176 miles. That’s all it was. “I just have to finish my blog then I can drive.” That’s what I said hoping the response would be “It’s ok I’m only joking.” Sadly not. 176 miles to reach St. Louis, Missouri….

Mile 1. “Are the lights green?” “No.” “Well I’m over the line so I’ll just have to go. It says yield on green I have no idea if I’m near to go or not but I have yielded to three cars now so obviously it’s my turn to go?”

Mile 2. “You’re driving too close to the hard shoulder.” “You drive then.”

Mile 5. “You’re too close to the middle of the road, I can touch the lorry.” “You drive then.”

Mile 10. “You can at least try to enjoy it.” “No. I’m not used to having to concentrate or check my mirrors or use my indicators.
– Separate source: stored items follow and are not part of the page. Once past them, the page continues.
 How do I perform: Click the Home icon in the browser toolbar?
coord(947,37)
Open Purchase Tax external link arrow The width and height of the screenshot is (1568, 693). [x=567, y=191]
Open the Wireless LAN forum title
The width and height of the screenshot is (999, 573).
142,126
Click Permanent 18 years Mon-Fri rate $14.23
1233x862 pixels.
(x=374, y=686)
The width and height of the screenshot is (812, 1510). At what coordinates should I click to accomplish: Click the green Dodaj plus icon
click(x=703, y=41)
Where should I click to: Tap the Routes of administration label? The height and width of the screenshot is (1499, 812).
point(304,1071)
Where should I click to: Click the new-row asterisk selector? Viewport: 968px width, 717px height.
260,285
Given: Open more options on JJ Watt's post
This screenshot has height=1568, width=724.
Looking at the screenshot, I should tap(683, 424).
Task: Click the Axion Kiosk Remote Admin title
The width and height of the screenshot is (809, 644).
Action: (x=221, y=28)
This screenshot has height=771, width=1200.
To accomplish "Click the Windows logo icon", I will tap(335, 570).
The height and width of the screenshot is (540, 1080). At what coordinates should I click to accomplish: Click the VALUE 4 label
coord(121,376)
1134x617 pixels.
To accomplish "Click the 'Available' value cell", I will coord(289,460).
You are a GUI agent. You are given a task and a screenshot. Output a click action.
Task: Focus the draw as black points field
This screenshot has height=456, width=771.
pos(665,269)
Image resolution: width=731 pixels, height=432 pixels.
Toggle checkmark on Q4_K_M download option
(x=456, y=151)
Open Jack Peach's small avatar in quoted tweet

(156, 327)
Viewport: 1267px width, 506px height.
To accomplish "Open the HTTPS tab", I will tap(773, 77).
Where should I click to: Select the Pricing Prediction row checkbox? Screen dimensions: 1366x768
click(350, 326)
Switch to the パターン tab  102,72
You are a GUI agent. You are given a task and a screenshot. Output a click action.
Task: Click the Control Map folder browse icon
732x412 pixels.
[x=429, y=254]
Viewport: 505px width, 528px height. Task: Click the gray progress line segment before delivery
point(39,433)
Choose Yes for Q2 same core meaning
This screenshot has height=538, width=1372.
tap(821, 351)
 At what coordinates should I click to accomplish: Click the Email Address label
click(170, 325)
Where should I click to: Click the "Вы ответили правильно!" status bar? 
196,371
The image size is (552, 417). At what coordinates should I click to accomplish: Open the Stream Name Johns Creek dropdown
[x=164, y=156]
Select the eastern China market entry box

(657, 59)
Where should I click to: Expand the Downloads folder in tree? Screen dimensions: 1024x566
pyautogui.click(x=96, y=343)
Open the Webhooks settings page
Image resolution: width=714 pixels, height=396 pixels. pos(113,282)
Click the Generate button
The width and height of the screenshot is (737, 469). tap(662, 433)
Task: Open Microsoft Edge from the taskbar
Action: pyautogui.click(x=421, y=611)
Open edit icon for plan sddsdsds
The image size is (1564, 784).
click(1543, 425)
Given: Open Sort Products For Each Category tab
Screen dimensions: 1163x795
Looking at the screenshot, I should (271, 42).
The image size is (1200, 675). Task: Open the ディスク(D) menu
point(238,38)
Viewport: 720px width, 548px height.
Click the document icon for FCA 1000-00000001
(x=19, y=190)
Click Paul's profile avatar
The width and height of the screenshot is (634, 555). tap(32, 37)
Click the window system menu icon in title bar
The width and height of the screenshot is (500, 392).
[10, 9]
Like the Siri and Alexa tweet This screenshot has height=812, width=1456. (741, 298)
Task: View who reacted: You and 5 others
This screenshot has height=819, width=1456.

I can’t multi task on the best of days and right now I’m struggling to talk and drive.”

I have never concentrated so hard in all my life. I actually had to use mirrors and indicators which are two foreign concepts for me! It only went further downhill from there. 

Mile 80. We pull into a rest centre. When we go to leave I put the car in drive. “Why am I going forward?” “Because you’re not in reverse…” stupid automatic car. 

Admittedly the journey only consisted of about 3 roads but still. I was in an automatic, on the wrong side of the car, on the wrong side of the road panicking when the speedo hit 71!! I started to relax around mile 90, casually cruising along the highway singing my heart out to a mixture of Taylor Swift and Bring Me The Horizon. Using my indicators every so often to overtake vehicles at 75mph (such a rebel I know!) manoeuvring in and out of the lane, trying to remain in the middle and not make friends with the hard shoulder or the truck in the other lane! Nathan sleeping soundly in the passenger seat, me comfortable behind the wheel, all was good. 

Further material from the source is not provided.